▶ _Task statement_
Say how many lines of the listing below hold the word "computer". Give only that number.
----- Listed records -----
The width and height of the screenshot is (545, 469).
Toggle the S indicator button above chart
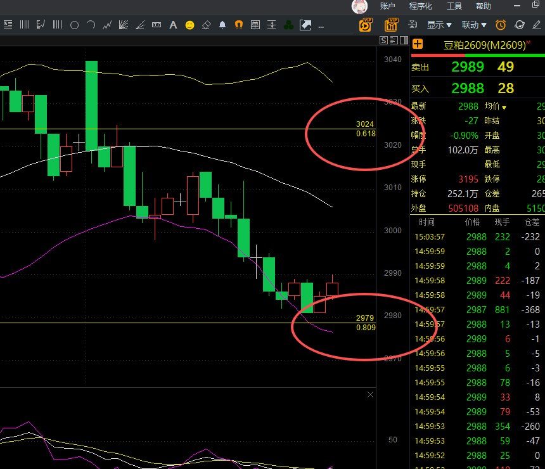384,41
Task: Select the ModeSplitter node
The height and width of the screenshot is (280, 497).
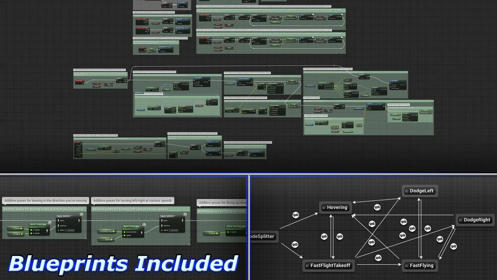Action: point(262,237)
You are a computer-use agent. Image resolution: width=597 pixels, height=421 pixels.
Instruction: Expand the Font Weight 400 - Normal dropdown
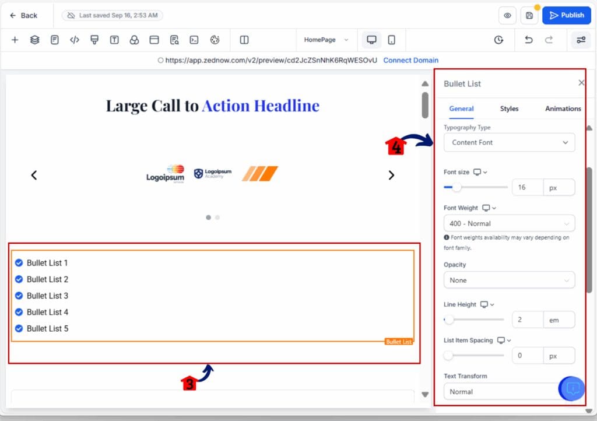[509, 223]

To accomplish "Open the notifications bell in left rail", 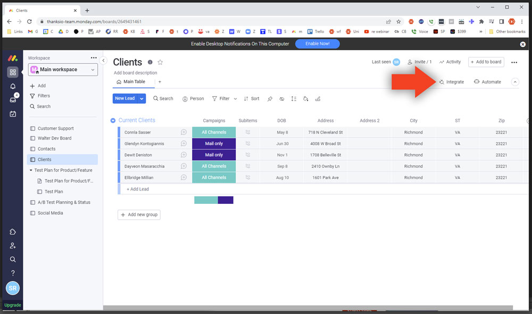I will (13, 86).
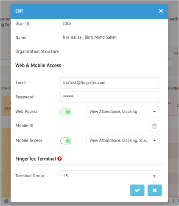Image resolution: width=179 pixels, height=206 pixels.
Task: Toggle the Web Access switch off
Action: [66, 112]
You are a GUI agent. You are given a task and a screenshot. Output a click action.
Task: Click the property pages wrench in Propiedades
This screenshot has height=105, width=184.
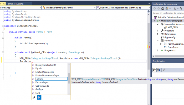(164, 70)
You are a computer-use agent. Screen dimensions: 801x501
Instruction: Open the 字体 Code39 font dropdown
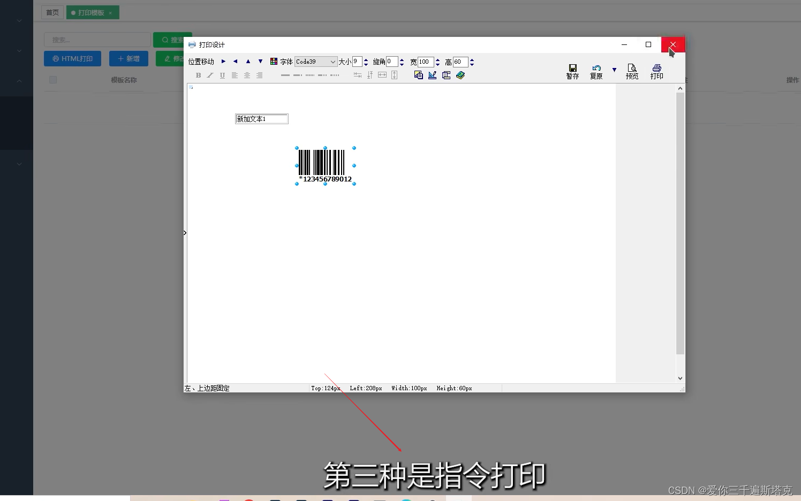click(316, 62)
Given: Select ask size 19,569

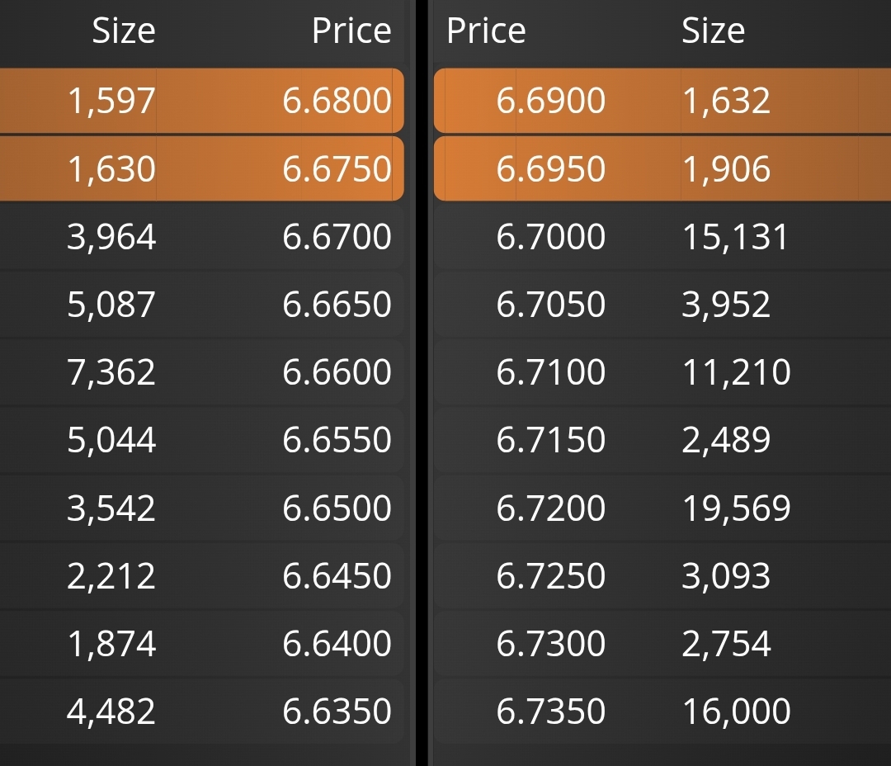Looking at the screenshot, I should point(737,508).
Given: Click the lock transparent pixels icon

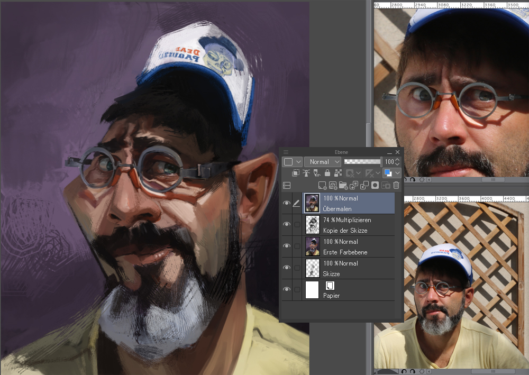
-----
▶ _Solution to the problem_
2